Vaccine rollout too slow in US crisis

·3-min read

The United States has ended 2020 with a record number of people hospitalised for COVID-19 and with discouraging forecasts for the first months of 2021 after the arrival of the mutated strain first identified in the UK.

New Year's Eve has been sombre in the country where the pandemic has led to almost 20 million confirmed cases and more than 343,000 deaths.

December has seen new records for fatalities set on consecutive days, according to the independent tally being kept by The Johns Hopkins University.

And the outlook for January looks extremely dark with the US Centres for Disease Prevention and Control predicting that in the coming three weeks at least 80,000 Americans could die from disease.

California, one of the states where hospitalisations have skyrocketed in recent weeks, announced on Wednesday that it had detected the first case in the state of the viral strain reported in the UK , one day after Colorado diagnosed the first US case there.

Dr. Anthony Fauci said in a Thursday interview with NBC News that it was "inevitable" the new strain would get to the US and very soon cases will be detected in other states.

Given this panorama, many Americans are putting all their hopes on the vaccines, but the immunisation campaign - was launched two weeks ago - has progressed much more slowly than predicted by the Donald Trump administration.
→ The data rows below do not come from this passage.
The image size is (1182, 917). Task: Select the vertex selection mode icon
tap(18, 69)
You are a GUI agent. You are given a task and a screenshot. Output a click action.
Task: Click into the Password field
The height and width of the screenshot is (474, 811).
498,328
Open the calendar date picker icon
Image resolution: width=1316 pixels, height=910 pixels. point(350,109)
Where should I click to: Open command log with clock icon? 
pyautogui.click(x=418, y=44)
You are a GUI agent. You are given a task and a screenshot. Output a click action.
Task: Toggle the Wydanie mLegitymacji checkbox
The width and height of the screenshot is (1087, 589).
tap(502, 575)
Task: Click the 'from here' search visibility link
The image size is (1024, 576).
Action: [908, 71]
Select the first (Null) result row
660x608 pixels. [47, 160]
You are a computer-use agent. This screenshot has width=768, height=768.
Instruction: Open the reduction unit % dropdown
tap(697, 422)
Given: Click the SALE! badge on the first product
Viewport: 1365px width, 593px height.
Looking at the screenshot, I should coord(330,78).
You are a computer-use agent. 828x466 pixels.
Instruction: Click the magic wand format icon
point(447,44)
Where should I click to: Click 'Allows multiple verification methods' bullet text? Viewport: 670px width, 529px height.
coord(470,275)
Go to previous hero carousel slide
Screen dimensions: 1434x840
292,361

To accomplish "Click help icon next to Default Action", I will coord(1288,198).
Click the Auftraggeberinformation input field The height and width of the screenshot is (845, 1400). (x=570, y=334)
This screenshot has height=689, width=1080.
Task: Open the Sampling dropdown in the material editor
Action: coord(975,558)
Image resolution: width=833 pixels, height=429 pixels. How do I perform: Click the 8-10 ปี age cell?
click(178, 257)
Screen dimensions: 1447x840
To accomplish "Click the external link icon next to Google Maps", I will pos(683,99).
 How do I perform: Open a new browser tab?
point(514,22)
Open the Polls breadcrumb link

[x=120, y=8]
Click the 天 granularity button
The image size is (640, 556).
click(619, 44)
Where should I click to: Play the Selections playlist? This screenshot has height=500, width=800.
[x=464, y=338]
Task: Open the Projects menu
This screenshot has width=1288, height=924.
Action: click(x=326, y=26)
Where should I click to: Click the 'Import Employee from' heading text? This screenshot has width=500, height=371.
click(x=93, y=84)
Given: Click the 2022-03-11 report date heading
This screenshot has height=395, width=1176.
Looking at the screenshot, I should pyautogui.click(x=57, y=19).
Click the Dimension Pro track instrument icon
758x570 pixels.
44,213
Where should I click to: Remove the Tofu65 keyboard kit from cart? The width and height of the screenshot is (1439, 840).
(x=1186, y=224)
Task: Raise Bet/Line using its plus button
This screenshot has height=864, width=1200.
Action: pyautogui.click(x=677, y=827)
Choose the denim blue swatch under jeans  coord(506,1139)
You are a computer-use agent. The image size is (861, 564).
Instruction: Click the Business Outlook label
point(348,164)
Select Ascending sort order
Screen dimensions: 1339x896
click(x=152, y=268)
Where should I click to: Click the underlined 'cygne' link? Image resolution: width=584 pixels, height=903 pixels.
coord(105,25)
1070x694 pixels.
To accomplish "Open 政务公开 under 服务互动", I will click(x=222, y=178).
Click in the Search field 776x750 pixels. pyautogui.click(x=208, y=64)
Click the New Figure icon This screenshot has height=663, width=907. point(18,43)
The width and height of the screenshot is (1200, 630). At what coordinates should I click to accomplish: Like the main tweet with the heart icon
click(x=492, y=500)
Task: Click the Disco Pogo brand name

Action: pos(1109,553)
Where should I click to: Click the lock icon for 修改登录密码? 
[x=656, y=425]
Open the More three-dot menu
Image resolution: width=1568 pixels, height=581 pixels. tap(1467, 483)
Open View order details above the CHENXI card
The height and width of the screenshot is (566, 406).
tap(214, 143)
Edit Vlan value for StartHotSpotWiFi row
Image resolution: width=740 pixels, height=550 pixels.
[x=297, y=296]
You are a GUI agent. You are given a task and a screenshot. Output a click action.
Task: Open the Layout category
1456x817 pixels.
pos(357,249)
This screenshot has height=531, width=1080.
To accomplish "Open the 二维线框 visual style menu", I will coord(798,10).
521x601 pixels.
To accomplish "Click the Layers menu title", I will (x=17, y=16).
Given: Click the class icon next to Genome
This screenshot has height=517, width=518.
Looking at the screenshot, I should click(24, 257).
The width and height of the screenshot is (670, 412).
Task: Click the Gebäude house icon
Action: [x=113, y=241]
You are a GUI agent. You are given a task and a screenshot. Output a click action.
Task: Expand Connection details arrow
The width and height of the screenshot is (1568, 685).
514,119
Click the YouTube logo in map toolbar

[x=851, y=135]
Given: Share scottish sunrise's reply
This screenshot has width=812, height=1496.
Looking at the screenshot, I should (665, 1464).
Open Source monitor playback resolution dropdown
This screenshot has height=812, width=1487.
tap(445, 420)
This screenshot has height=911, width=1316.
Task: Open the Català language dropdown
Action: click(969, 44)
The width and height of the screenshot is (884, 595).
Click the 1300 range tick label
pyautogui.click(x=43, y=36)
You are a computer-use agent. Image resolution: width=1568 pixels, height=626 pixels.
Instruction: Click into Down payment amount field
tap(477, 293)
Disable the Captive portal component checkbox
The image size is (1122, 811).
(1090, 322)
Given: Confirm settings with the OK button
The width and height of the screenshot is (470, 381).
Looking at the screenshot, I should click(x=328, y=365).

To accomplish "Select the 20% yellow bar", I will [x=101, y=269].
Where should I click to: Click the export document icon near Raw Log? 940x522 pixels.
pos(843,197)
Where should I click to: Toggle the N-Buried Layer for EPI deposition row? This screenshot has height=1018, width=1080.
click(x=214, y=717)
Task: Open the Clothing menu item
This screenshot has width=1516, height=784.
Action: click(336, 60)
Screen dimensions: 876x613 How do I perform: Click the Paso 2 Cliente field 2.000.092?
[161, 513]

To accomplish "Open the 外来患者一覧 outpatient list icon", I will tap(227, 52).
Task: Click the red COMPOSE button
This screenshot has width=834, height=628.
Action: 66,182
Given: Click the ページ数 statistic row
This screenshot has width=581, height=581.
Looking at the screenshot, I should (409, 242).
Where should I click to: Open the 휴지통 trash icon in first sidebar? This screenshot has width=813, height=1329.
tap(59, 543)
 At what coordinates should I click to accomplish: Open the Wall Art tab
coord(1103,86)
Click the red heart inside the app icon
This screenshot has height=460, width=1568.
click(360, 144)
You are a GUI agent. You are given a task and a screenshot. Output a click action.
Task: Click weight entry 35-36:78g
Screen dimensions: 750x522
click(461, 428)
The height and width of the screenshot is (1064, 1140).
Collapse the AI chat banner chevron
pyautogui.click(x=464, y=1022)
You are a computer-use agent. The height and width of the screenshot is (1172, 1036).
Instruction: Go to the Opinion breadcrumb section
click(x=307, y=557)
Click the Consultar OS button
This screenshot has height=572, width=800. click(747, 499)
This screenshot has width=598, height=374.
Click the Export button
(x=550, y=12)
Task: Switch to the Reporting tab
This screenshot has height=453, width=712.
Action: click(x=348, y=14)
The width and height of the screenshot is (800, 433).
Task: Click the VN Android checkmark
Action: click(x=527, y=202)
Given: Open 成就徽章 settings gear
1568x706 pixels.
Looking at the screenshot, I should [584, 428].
As of Wednesday, fewer than 2.8 million people had received the first dose of the two-injection vaccine series, just 14 per cent of the 20 million Americans the government said it planned to immunise before the end of December.

Fauci said that he and other health experts would have liked things to move more smoothly and quickly, but obviously that has not occurred and that is "disappointing."

The man who will be President-elect Joe Biden's main medical advisor for the Covid-19 pandemic said health authorities are considering not reserving the second doses of the vaccine for those who have already had the first Pfizer and Moderna doses, but instead giving more people at least a first injection, which does provide a certain amount of protection, although two doses are required to get the efficacy up above 90 per cent.

Fauci said that giving just one shot is not an ideal solution and he urged the local authorities be given additional resources to be able to administer the vaccine in their areas.

In many cases local health clinics have been overwhelmed by the pandemic and have been unable to manage distributing and administering the meds, including training and scheduling health care personnel to do so.

Many health professionals are frustrated with the slowness of the campaign, including Jonathan Reiner, a professor of medicine at Johns Hopkins University, who says the government should repurpose big facilities like football stadiums into temporary vaccination clinics.

He told CNN the US needs to vaccinate two million people each day, not the 150,000 who are currently getting the vaccine, adding that he does not see the authorities moving with urgency to ramp up to the ideal level.

Meanwhile Trump, whose presidency ends on January 20, posted a new message on Twitter touting his alleged accomplishments, despite the tough scenario across much of the nation.

"(Amid) great challenges this year Americans showed incredible grit, strength, tenacity and resolve, and together we achieved truly historic victories like nobody ever thought possible," said Trump on a video he posted minutes after returning to the White House from a golfing vacation at his Mar-a-Lago resort in southeast Florida.